In carotid body type I cells H2O2 does not increase [Ca2+]i, nor does it interfere with the hypoxic response of type I cells. Furthermore, in neonatal adrenomeduallary chromaffin cells H2O2 opposes hypoxia-response coupling72.
Hyperoxia, which precipitates ROS formation in all cell types73, is without significant effect on the pulmonary vasculature74 and attenuates carotid body output75.
Application of oxidising and reducing agents provides inconsistent outcomes in terms of the functional response to hypoxia of pulmonary arteries63, 76-79 and carotid body type I cells80, 81.
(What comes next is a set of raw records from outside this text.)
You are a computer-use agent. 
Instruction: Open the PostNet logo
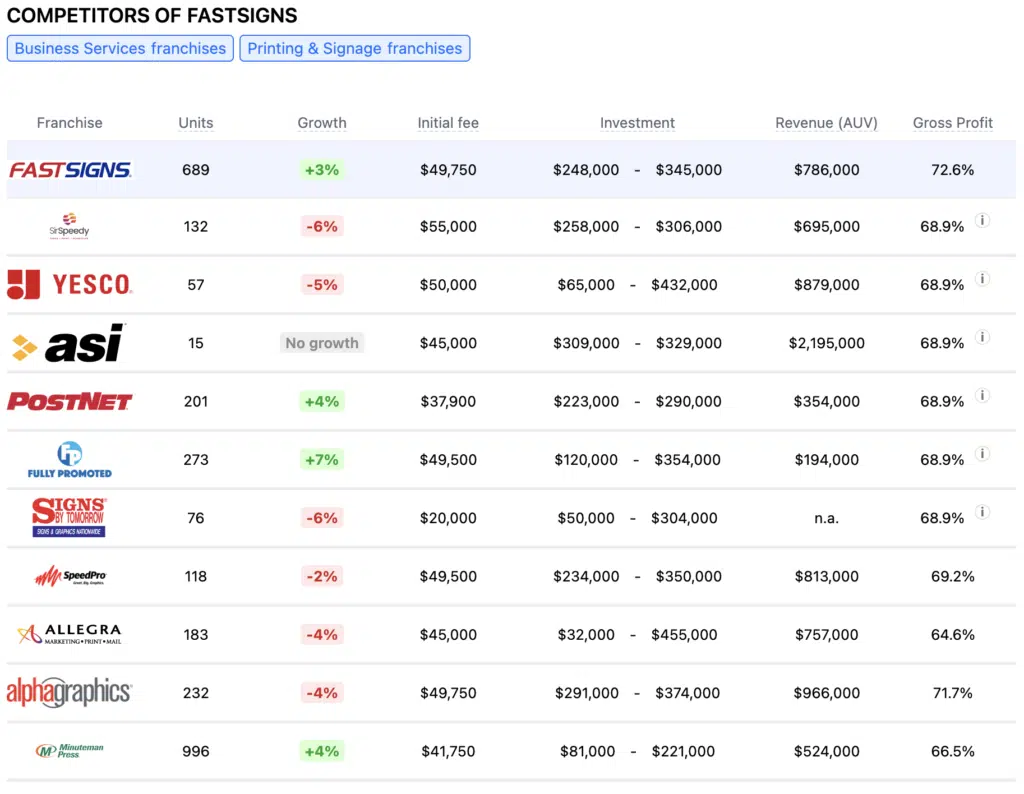(x=70, y=401)
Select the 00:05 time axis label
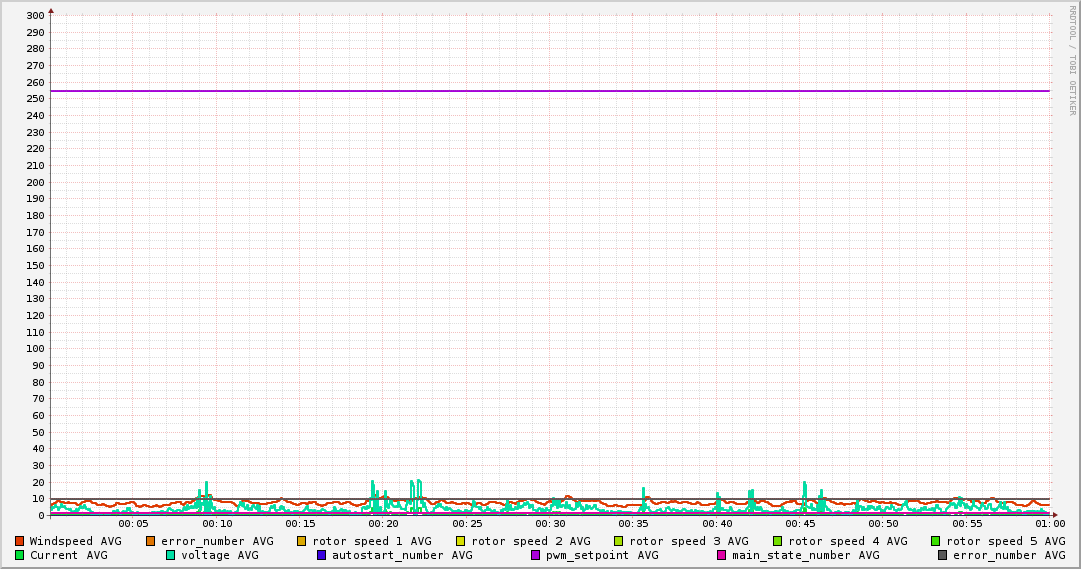This screenshot has width=1081, height=569. 133,524
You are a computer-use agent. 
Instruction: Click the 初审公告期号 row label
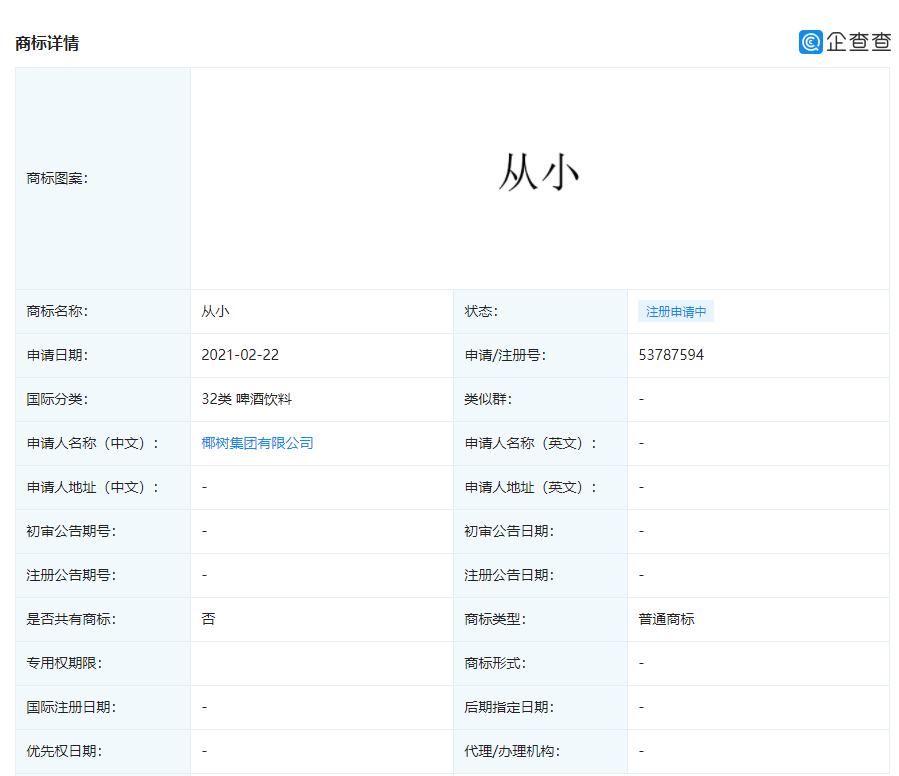pyautogui.click(x=60, y=531)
In studies on isolated mitochondria an increase in mitochondrial ROS has been observed under hyperoxia, but not in response to hypoxia82, 83. So, can mitochondria per se provide for both increased ROS generation and release in response to hypoxia in O2 sensing cells46, 84?
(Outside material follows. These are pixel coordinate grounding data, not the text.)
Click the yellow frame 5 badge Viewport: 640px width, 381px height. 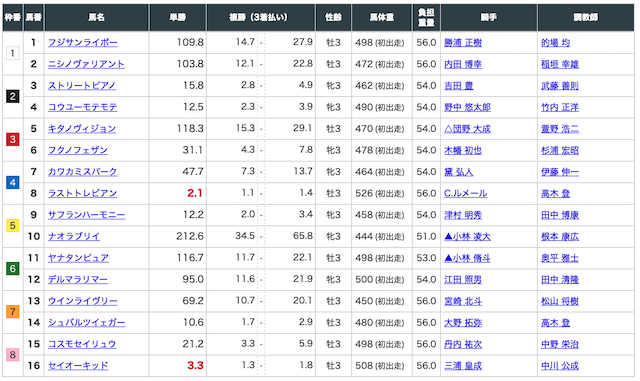13,225

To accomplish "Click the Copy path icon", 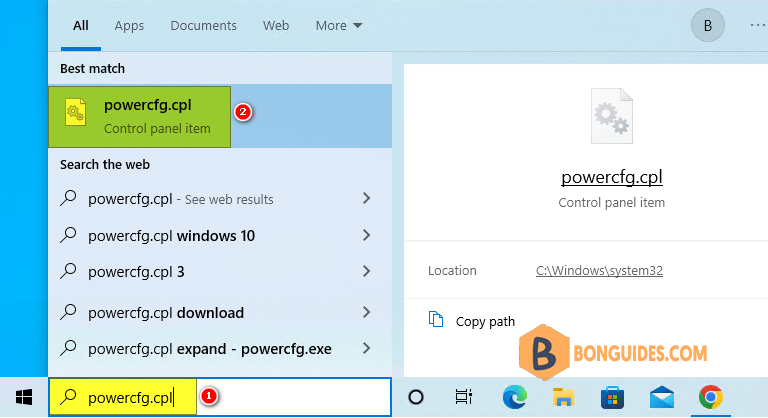I will [436, 320].
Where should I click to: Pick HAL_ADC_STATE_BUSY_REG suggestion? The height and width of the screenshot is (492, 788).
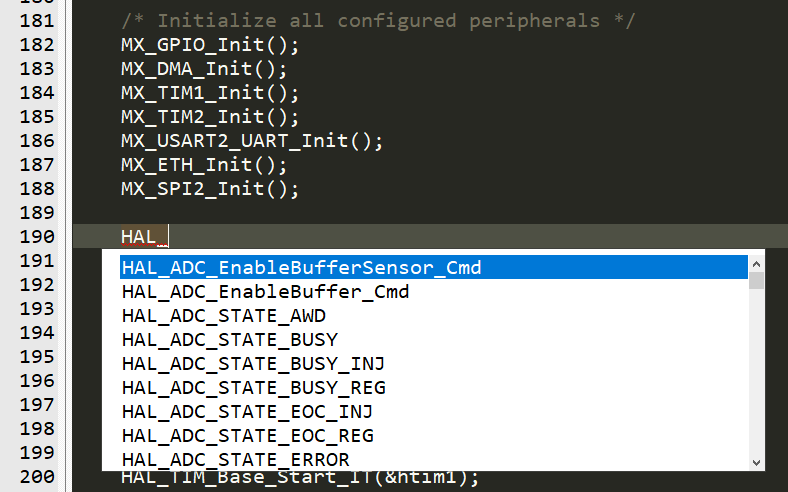click(x=434, y=387)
Finally, it remains a concern that some laboratories consistently measure an increase in mitochondrial ROS in response to hypoxia irrespective of the cell type46, 62, 64, 65, while others observe either no change or the exact opposite in all O2 sensing cells16, 72, 80, 85. Either way, experimental observations are less than robust and likely provide as much evidence against as for the proposal that changes in the cellular redox status (Fig. 2C) or ROS per se underpin hypoxia-response coupling. Nonetheless, it is clear that physiological levels of hypoxia increase the NAD(P)H / NAD(P)+ ratio, and this may contribute to hypoxia-response coupling(see for example86) in addition to the regulation of AMPK by the AMP/ATP ratio.
Key Points.
It is unlikely that CO / H2S and ROS contribute to hypoxia-response coupling other than by inhibiting mitochondrial oxidative phosphorylation.
Accumulating evidence supports a central role for AMPK, which is likely necessary and sufficient for hypoxia-response coupling in O2 sensing cells.
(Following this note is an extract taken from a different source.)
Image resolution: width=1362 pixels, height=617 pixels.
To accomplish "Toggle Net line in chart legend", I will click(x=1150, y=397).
The precise nature of the functional outcome triggered by AMPK activation will depend not only on the AMPK heterotrimers present, but on the types of AMPK-sensitive and/or AMPK-insensitive ion channels (or other protein targets) expressed by a given cell type. Thereby AMPK may also differentially regulate a variety of cells that respond to metabolic signals other than hypoxia, such as glucose.
Identification of the ion channels and transporters regulated by AMPK will account for cell- and system-specific responses vital to whole body energy homeostasis.
It is our view, therefore, that AMPK regulates O2 and energy (ATP) supply at the whole body level.
Acknowledgements
These studies were supported by two Programme Grants from the Wellcome Trust (81195, to AME, CP and DGH).
Footnotes
There are no commercial interests or conflicts of interest.